__Task brief__
Set down every entry once more, exactly as it appears.

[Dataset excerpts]
Content starts

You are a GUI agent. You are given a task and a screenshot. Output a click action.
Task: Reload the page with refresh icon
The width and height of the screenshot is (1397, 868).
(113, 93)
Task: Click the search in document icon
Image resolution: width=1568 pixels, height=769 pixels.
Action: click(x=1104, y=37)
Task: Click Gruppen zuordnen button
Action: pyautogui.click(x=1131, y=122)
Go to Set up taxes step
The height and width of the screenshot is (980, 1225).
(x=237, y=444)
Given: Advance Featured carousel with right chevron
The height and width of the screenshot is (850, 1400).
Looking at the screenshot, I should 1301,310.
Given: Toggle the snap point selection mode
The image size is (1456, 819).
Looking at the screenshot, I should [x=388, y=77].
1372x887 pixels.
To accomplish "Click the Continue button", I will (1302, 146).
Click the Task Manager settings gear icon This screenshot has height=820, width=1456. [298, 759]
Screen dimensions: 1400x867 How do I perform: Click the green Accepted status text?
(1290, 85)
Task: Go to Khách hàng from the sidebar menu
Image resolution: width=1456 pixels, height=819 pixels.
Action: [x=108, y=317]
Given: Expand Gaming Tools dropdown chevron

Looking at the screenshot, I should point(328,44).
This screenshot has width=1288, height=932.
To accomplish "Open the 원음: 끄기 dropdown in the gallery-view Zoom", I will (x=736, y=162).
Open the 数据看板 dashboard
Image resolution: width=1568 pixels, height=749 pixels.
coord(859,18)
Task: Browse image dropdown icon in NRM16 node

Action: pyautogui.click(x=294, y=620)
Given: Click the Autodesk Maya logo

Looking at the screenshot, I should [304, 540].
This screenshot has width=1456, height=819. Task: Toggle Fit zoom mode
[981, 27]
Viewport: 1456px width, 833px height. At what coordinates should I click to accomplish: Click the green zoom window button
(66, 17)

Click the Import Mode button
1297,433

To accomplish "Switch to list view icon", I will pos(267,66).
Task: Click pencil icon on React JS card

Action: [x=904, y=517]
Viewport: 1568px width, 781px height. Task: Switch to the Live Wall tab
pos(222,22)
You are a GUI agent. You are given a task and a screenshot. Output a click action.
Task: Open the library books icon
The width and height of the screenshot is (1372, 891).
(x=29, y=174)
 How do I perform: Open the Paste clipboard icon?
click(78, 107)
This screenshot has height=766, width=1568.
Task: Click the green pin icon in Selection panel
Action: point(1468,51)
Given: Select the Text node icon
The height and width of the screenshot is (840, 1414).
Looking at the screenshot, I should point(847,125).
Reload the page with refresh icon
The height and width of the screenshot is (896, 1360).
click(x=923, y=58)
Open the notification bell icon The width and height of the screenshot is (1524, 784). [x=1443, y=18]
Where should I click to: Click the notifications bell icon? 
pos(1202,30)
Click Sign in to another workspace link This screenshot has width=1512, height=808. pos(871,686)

Content ends

__Solution to this exercise__
You are a GUI agent. You are given a task and a screenshot. Output a click action.
Task: Reload the page with refresh icon
The width and height of the screenshot is (1397, 868).
(113, 93)
Task: Click the search in document icon
Image resolution: width=1568 pixels, height=769 pixels.
Action: click(x=1104, y=37)
Task: Click Gruppen zuordnen button
Action: pyautogui.click(x=1131, y=122)
Go to Set up taxes step
The height and width of the screenshot is (980, 1225).
(x=237, y=444)
Given: Advance Featured carousel with right chevron
The height and width of the screenshot is (850, 1400).
Looking at the screenshot, I should 1301,310.
Given: Toggle the snap point selection mode
The image size is (1456, 819).
Looking at the screenshot, I should [x=388, y=77].
1372x887 pixels.
To accomplish "Click the Continue button", I will (1302, 146).
Click the Task Manager settings gear icon This screenshot has height=820, width=1456. [298, 759]
Screen dimensions: 1400x867 How do I perform: Click the green Accepted status text?
(1290, 85)
Task: Go to Khách hàng from the sidebar menu
Image resolution: width=1456 pixels, height=819 pixels.
Action: [x=108, y=317]
Given: Expand Gaming Tools dropdown chevron

Looking at the screenshot, I should point(328,44).
This screenshot has width=1288, height=932.
To accomplish "Open the 원음: 끄기 dropdown in the gallery-view Zoom", I will (x=736, y=162).
Open the 数据看板 dashboard
Image resolution: width=1568 pixels, height=749 pixels.
coord(859,18)
Task: Browse image dropdown icon in NRM16 node

Action: pyautogui.click(x=294, y=620)
Given: Click the Autodesk Maya logo

Looking at the screenshot, I should [304, 540].
This screenshot has width=1456, height=819. Task: Toggle Fit zoom mode
[981, 27]
Viewport: 1456px width, 833px height. At what coordinates should I click to accomplish: Click the green zoom window button
(66, 17)

Click the Import Mode button
1297,433

To accomplish "Switch to list view icon", I will pos(267,66).
Task: Click pencil icon on React JS card

Action: [x=904, y=517]
Viewport: 1568px width, 781px height. Task: Switch to the Live Wall tab
pos(222,22)
You are a GUI agent. You are given a task and a screenshot. Output a click action.
Task: Open the library books icon
The width and height of the screenshot is (1372, 891).
(x=29, y=174)
 How do I perform: Open the Paste clipboard icon?
click(78, 107)
This screenshot has height=766, width=1568.
Task: Click the green pin icon in Selection panel
Action: point(1468,51)
Given: Select the Text node icon
The height and width of the screenshot is (840, 1414).
Looking at the screenshot, I should point(847,125).
Reload the page with refresh icon
The height and width of the screenshot is (896, 1360).
click(x=923, y=58)
Open the notification bell icon The width and height of the screenshot is (1524, 784). [x=1443, y=18]
Where should I click to: Click the notifications bell icon? 
pos(1202,30)
Click Sign in to another workspace link This screenshot has width=1512, height=808. pos(871,686)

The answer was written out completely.